Dark Matter

Dark Matter

2016 • 340 pages

Ratings1,354

Average rating4

15

Jason considers himself fortunate. He has a beautiful wife and teenage son and life generally is good to him. One night walking home from drinks with friends a man pushes a gun into the back of his head. He's abducted, stripped, injected with something and blacks out. He wakes up strapped to a gurney with people he's never met greeting him like an old friend. This is no longer his world.

He finds himself in a lab with strange things happening. He recovers some semblance of normal and goes home but his house is empty, and there is no sign that his wife or son ever lived there. The lab people bring him back and he finds that he's a celebrated nuclear physicist who has managed to understand and control quantum superposition. And that's when the real trouble starts.

Jason goes on a wild ride through alternative parallel worlds, trying to get back to his own home. It's here that the novel threatens to break down into a travelogue of landscapes, each with its own catastrophe. Crouch pulls it back from the brink and Jason figures our how to 'drive' the system some other version of himself has created.

The final part of the book is getting back to his wife and son and trying to escape a multitude of parallel Jasons, each one desperate to be the one 'real' husband and father.
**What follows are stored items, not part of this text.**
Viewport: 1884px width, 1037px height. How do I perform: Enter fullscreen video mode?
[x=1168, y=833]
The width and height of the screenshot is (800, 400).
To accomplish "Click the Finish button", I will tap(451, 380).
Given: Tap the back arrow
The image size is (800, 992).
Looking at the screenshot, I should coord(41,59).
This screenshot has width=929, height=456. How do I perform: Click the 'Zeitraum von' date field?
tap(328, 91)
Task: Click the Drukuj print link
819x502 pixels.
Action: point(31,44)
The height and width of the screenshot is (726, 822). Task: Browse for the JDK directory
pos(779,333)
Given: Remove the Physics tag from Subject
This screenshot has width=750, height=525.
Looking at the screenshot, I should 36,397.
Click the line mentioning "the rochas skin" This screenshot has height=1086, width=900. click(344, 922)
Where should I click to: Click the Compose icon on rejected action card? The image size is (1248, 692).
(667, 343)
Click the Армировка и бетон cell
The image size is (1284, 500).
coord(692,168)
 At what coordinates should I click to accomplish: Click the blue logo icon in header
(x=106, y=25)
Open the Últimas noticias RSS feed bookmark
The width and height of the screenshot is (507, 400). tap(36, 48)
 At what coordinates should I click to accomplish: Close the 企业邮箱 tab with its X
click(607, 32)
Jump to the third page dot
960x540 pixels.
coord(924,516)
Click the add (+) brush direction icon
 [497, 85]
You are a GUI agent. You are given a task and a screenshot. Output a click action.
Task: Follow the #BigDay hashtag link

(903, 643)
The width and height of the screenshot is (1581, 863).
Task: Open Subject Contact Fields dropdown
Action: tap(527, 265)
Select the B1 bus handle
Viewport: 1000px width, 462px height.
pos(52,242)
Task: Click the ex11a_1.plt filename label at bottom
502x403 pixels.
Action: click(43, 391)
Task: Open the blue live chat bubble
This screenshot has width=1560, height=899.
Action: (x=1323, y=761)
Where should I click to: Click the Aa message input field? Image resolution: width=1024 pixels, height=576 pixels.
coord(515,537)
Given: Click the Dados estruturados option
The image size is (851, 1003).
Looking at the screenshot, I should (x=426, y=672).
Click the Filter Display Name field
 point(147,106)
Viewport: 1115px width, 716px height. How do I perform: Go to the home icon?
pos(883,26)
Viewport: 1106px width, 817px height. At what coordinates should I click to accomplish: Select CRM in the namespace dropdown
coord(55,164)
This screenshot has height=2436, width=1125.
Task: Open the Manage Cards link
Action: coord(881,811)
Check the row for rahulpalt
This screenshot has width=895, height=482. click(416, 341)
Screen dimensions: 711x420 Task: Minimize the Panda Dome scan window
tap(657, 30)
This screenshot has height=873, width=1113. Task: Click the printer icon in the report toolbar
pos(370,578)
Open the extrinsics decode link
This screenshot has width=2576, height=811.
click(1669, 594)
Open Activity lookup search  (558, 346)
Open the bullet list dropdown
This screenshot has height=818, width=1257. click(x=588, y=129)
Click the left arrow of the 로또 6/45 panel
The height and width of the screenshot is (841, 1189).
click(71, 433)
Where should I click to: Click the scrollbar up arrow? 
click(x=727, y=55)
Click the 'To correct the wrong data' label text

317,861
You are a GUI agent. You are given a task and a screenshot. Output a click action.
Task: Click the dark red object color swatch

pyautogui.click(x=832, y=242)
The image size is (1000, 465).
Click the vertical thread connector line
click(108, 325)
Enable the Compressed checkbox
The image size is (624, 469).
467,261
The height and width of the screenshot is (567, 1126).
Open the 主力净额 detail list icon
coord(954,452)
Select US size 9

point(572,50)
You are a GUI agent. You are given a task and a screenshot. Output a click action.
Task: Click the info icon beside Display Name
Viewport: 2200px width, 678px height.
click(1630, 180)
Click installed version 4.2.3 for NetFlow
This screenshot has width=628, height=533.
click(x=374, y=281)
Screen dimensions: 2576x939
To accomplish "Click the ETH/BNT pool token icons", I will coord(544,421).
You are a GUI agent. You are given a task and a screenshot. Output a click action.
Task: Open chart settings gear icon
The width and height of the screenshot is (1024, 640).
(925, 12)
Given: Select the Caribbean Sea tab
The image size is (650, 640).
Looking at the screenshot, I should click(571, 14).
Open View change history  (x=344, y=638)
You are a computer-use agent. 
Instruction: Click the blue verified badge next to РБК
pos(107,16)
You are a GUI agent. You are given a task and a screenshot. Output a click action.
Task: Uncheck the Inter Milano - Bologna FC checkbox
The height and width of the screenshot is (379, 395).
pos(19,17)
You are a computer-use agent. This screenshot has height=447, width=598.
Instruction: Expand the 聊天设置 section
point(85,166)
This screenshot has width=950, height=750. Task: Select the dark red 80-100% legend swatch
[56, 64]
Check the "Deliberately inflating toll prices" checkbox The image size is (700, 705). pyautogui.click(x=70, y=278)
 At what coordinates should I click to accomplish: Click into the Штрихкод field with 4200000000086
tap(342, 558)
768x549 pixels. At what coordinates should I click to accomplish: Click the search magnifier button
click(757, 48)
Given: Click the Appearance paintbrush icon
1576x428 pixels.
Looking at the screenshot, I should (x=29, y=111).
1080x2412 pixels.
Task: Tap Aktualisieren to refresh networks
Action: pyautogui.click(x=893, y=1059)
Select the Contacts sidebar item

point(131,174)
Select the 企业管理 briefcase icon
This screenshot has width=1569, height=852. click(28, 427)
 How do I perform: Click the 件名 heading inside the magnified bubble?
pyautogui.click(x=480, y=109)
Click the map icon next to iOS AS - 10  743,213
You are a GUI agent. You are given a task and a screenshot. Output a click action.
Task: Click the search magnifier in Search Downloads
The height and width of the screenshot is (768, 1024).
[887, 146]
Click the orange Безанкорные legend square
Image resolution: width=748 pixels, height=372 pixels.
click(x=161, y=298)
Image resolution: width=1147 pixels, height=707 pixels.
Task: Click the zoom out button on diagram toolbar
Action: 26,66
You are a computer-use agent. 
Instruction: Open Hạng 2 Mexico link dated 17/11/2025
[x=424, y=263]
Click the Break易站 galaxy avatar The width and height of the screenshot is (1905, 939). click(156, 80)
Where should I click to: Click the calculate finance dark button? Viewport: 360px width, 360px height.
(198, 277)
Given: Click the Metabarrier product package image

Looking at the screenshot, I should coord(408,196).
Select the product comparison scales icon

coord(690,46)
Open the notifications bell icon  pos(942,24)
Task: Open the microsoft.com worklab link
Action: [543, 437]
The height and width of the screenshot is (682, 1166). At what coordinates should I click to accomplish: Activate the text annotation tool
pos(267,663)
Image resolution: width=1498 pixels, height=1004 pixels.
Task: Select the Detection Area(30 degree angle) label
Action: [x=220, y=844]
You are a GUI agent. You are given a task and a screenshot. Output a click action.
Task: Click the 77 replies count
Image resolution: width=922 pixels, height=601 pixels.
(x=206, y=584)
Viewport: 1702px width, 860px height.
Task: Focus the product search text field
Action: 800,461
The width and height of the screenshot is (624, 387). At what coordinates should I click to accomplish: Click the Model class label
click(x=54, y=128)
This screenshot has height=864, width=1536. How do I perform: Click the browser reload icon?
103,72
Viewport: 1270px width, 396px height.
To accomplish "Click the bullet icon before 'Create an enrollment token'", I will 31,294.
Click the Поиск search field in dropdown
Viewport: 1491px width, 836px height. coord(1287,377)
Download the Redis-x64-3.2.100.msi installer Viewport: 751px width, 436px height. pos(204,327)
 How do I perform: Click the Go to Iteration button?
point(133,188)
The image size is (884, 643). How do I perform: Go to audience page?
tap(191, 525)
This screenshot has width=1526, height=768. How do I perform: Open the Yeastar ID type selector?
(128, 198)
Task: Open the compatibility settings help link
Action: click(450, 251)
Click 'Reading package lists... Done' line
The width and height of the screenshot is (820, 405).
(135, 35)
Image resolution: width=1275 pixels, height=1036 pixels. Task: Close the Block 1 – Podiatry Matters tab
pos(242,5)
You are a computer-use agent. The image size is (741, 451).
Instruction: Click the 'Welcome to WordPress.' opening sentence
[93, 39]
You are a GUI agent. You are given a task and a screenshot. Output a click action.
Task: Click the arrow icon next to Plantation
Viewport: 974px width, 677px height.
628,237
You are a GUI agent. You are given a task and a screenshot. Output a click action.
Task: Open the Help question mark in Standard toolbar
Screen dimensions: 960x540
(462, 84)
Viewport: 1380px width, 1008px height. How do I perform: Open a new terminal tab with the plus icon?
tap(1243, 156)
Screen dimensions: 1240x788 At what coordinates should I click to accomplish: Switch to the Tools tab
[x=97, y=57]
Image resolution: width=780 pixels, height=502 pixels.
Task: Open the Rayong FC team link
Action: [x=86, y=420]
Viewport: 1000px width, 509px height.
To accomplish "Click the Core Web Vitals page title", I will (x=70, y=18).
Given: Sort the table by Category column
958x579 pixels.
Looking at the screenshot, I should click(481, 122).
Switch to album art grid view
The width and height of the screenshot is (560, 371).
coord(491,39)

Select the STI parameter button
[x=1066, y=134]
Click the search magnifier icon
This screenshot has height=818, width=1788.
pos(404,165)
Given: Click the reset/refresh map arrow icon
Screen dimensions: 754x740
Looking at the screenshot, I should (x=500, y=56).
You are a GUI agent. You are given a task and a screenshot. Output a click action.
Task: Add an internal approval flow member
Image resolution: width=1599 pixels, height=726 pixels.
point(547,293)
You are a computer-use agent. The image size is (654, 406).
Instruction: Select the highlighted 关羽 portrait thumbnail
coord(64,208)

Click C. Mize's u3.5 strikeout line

The book is let down by the constant exposition of quantum theory, superposition, parallel worlds, parallel lives, and parallel people. There is a lot of 'Jason-splaining' going on. The characters are up to the task although some of the dialogue gets a bit cheesy. I suppose telling one version of your husband why another version of him is better or worse than the one in front of her is a bit tricky. The final resolution, their escape, opens up the possibility of a further novel but I hope Crouch does not take that bait. The would be too much what Netflix would do.